Leave out all pictures and retype exactly the lines from the one with "Instruction: Select the" through the last line of the material.

• **INFORMATION SHOWN**:
--------------------------------------------------

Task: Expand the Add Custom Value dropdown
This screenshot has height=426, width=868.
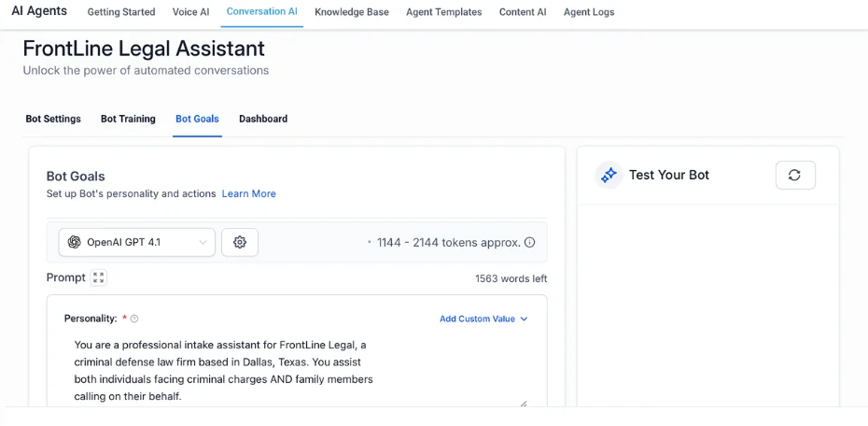Action: pyautogui.click(x=483, y=319)
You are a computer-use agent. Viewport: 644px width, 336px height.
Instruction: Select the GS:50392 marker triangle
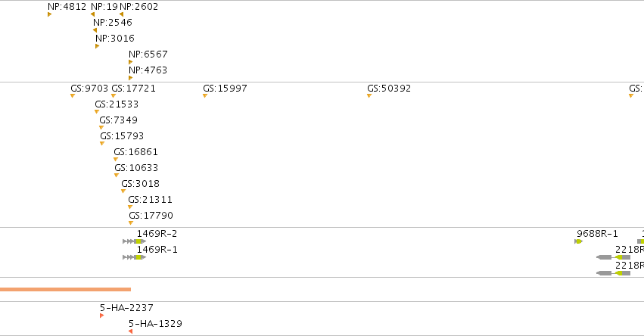[x=369, y=96]
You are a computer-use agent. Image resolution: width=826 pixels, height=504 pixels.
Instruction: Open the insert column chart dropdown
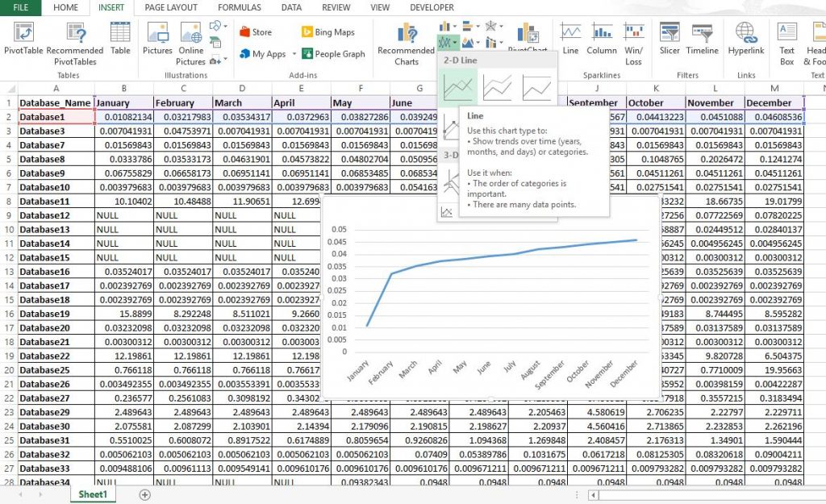(456, 26)
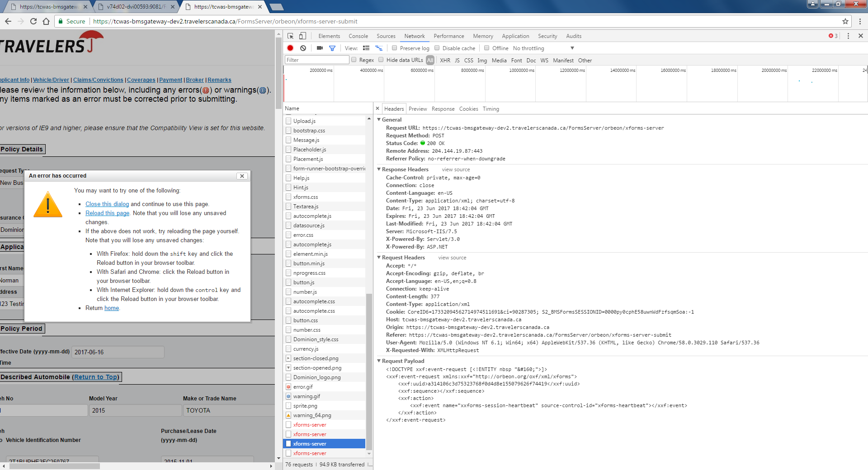Clear the network log

pos(303,48)
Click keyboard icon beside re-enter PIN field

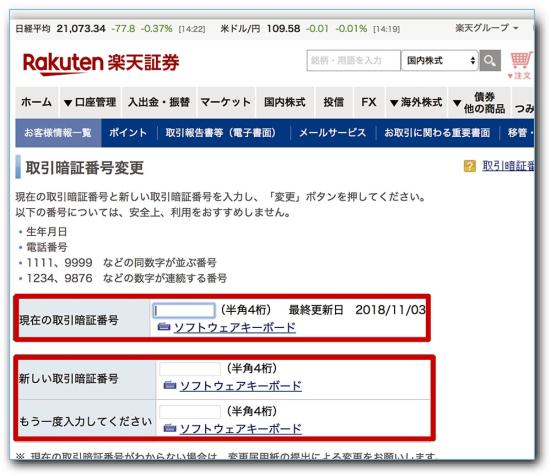(170, 428)
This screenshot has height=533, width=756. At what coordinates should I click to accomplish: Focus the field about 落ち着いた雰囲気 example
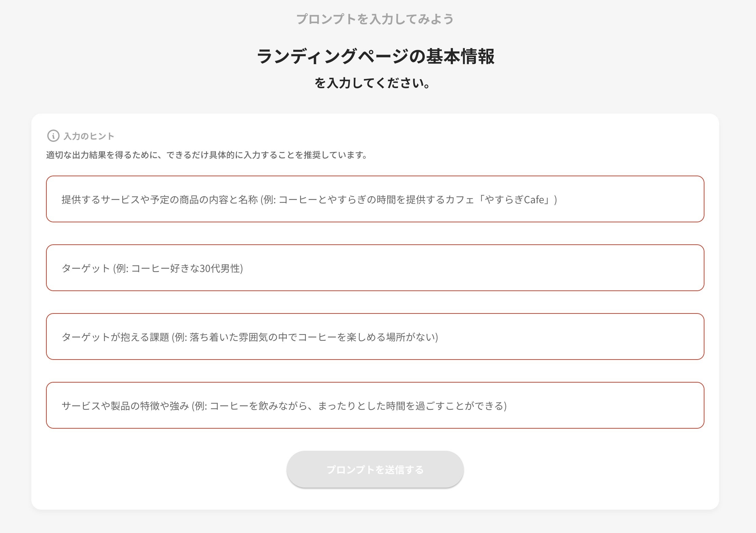375,336
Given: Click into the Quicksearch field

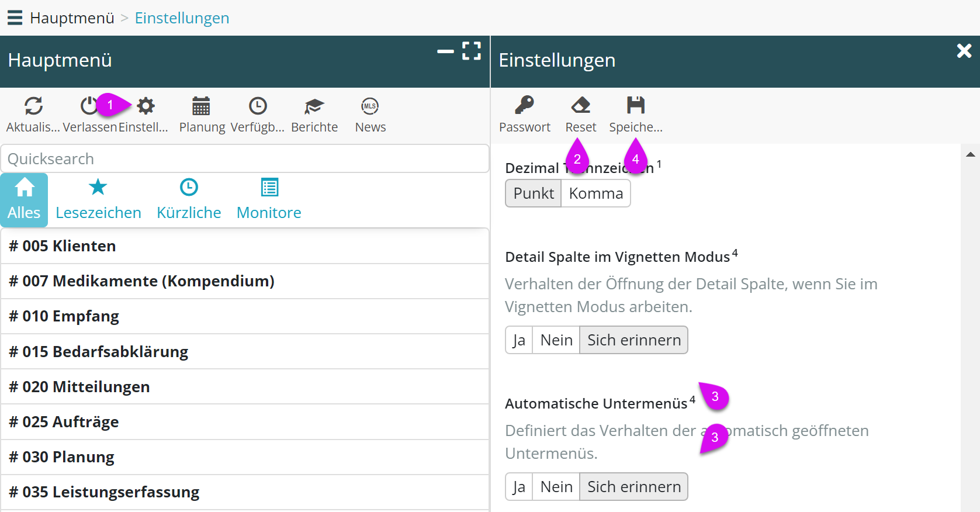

--------------------------------------------------

• **TASK SOLUTION**:
Instruction: Select the GS:50392 marker triangle
[x=369, y=96]
You are a computer-use agent. Image resolution: width=826 pixels, height=504 pixels.
Instruction: Open the insert column chart dropdown
(456, 26)
Clear the network log

pos(303,48)
Click keyboard icon beside re-enter PIN field

(170, 428)
This screenshot has height=533, width=756. At what coordinates should I click to accomplish: Focus the field about 落ち着いた雰囲気 example
375,336
Given: Click into the Quicksearch field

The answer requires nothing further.